In a court filing (PDF) responding to habeas corpus petitions by Gitmo detainees, government lawyers stated, “The president… has the authority to detain persons who were part of, or substantially supported, Taliban or al-Qaida forces or associated forces that are engaged in hostilities against the United States or its coalition partners, including any person who has committed a belligerent act, or has directly supported hostilities, in aid of such enemy forces.” (The qualifier that support of terror groups must of have been “substantial” is the only real change, other than the term for terrorists.)
“They’ve completely jettisoned the phrase”—enemy combatant—“which is a symbolic improvement,” Joanne Mariner, the director of Human Rights Watch’s terrorism and counterterrorism program, told us. “It admits that this doesn’t fit the traditional paradigm,” she said, but the filing still leans on wartime legal constructs to justify detentions that extend, without judicial review, until after fighting ends.
Indeed, the Obama administration’s language is virtually the same as a 2004 definition of enemy combatants (PDF), originally drafted by the Department of Defense and used by a judge last October when he ruled on a landmark detainee case: “An enemy combatant is an individual who was part of or supporting Taliban or al Qaeda forces, or associated forces that are engaged in hostilities against the United States or its coalition partners. This includes any person who has committed a belligerent act or has directly supported hostilities in aid of enemy armed forces.”
While advocates like Mariner are clearly disappointed that last week’s filing failed to significantly narrow the definition that one Bush administration official argued could be stretched to include “a little old lady in Switzerland,” others noted that the administration may have a good reason for making such an incremental change.
Federal District Court Judge John D. Bates “invited” the new administration to “refine” its “definition of ‘enemy combatant’” before he ruled on a detainee case. On the same day, Obama’s second in office, the new president had ordered a case-by-case review of the remaining Guantanamo detainees. The review was just getting under way by the time Bates’ Feb. 10 deadline for redefining enemies came around. Obama’s lawyers asked for more time, saying that enemy combatant status should be decided on a case-by-case basis, not through the application of a fixed definition.

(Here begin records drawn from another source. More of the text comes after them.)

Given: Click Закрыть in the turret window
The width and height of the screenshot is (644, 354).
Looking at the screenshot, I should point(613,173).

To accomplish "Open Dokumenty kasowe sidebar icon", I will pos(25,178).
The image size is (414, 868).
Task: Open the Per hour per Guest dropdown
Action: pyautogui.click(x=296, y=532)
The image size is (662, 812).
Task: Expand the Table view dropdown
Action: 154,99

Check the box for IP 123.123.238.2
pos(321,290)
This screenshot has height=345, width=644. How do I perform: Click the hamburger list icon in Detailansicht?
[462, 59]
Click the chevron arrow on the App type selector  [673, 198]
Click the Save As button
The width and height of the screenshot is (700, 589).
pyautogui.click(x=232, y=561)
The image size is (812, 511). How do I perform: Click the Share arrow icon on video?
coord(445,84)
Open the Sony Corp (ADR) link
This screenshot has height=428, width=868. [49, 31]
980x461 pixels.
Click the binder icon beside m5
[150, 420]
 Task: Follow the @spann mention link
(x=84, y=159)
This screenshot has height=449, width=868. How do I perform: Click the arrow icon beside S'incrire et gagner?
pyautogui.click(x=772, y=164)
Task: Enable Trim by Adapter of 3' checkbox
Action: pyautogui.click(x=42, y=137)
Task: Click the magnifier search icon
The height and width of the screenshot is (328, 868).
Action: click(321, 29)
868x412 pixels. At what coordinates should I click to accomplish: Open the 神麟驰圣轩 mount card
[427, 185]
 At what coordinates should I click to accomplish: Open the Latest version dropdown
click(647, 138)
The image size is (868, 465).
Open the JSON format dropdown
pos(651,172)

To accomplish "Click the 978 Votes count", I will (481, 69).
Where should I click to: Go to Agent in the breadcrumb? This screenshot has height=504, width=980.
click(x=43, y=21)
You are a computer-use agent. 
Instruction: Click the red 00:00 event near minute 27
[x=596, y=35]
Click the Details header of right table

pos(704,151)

Bates didn’t buy their argument but extended the filing deadline until last Friday. “The definition of the central legal term ‘enemy combatant’ is not a moving target,” Bates wrote in his order. The administration responded by dropping the disputed label but keeping most of its substance.
Kate Martin, the director of the Center for National Security Studies, foresees a possible conflict that could arise from narrowing the president’s detention authority now. Critics of the Bush administration’s detention policy have argued that many of the prisoners should have been charged in federal courts. In at least one case, Ali al-Marri’s, administration officials have taken that position. If Obama’s case-by-case reviewers determine that some prisoners are not enemy combatants, but could be charged in federal courts, changing the definition now could make bringing those charges impossible.
“Here’s the timing dilemma they faced: If they wanted to narrow the definition, people who didn’t fit that definition would have to be released tomorrow, even if they wanted to bring charges against those people,” Martin explained. There may not have been enough time to get the charges in order since inauguration day, Martin speculates.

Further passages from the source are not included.